Public education advocates have been pointing this out in state after state, arguing that vouchers are way more costly than any of the advocates promise.
It's a legitimate point, a solid reason for states to think twice before jumping on the voucher money wagon.
Unfortunately, I can easily imagine a future in which this same argument (and perhaps the critique that voucher programs yield unspectacular results) comes back from an entirely different source. Right now we're at this early voucher policy stage:
Let's give vouchers to everyone and make choice freely available far and wide!
But further down the road, once the voucher system is firmly entrenched and the traditional public school system has been largely gutted, we may find ourselves turning a corner, and suddenly a bunch of folks will be disturbed and alarmed by the high cost of a voucher program.

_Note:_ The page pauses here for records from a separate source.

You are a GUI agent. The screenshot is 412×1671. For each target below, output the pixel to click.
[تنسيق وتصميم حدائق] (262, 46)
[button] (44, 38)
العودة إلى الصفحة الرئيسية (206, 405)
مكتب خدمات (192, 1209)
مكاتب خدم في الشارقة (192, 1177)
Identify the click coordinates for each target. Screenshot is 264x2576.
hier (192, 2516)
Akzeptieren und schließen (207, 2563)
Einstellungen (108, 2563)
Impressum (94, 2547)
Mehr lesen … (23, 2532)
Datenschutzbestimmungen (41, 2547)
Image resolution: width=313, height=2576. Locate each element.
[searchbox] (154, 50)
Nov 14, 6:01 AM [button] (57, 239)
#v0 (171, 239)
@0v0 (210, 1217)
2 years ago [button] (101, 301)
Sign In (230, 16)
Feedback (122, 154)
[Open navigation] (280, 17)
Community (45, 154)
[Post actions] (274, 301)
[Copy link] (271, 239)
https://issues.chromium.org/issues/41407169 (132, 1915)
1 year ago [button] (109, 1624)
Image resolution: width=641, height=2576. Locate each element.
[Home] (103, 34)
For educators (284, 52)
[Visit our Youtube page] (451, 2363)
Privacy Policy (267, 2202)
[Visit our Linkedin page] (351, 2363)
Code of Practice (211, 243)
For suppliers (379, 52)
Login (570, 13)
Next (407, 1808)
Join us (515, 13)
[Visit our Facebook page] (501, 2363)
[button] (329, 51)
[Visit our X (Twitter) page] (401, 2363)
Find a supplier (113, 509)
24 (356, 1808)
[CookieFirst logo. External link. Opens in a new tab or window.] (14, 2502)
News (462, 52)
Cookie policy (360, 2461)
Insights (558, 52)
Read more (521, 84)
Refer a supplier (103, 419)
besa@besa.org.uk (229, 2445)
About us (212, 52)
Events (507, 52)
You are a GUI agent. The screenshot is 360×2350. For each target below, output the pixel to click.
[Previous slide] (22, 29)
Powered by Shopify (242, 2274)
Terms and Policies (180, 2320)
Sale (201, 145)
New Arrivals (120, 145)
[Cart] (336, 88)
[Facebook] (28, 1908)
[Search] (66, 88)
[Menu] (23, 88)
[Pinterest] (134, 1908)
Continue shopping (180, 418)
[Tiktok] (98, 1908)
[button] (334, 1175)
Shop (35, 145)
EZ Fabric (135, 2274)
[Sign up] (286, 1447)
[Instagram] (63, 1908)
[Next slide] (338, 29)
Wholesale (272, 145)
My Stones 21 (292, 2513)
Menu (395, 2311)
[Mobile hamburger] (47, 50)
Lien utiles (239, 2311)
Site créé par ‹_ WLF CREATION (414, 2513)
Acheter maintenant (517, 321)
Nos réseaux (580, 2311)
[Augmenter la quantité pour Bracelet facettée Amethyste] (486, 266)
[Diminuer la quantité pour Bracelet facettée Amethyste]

Boy, we are spending so much on school vouchers in this state (and not even getting great results). Surely we can cut the amount we're spending per pupil on this private school entitlement.
Maybe there will be special carve-outs for specific students, so that it's not so obvious that poorer families are being cut loose or driven into sub-prime private schools. But once the voucher system has captured a critical number of students and cut its public competition off at the knees, it could safely be squeezed.
A portion of the education choice and reform crowd has always been folks who don't want to pay to educate Those Peoples' Children. For those folks, vouchers, including the ballooning costs and the lousy results, are another way to get to that world in which everyone has to pay their own way.
Vouchers get us to the place of considering education a privately-purchased commodity instead of a public good, a service provided to and for all citizens. Once we've established that it's a privately-purchased commodity, then vouchers are just one more bit of welfare, another entitlement to be cut so that the Poors aren't a drag on the folks with resources.
So for some folks, the huge cost of voucher programs is a feature, not a bug. It's just a feature that won't be activated until the time is right.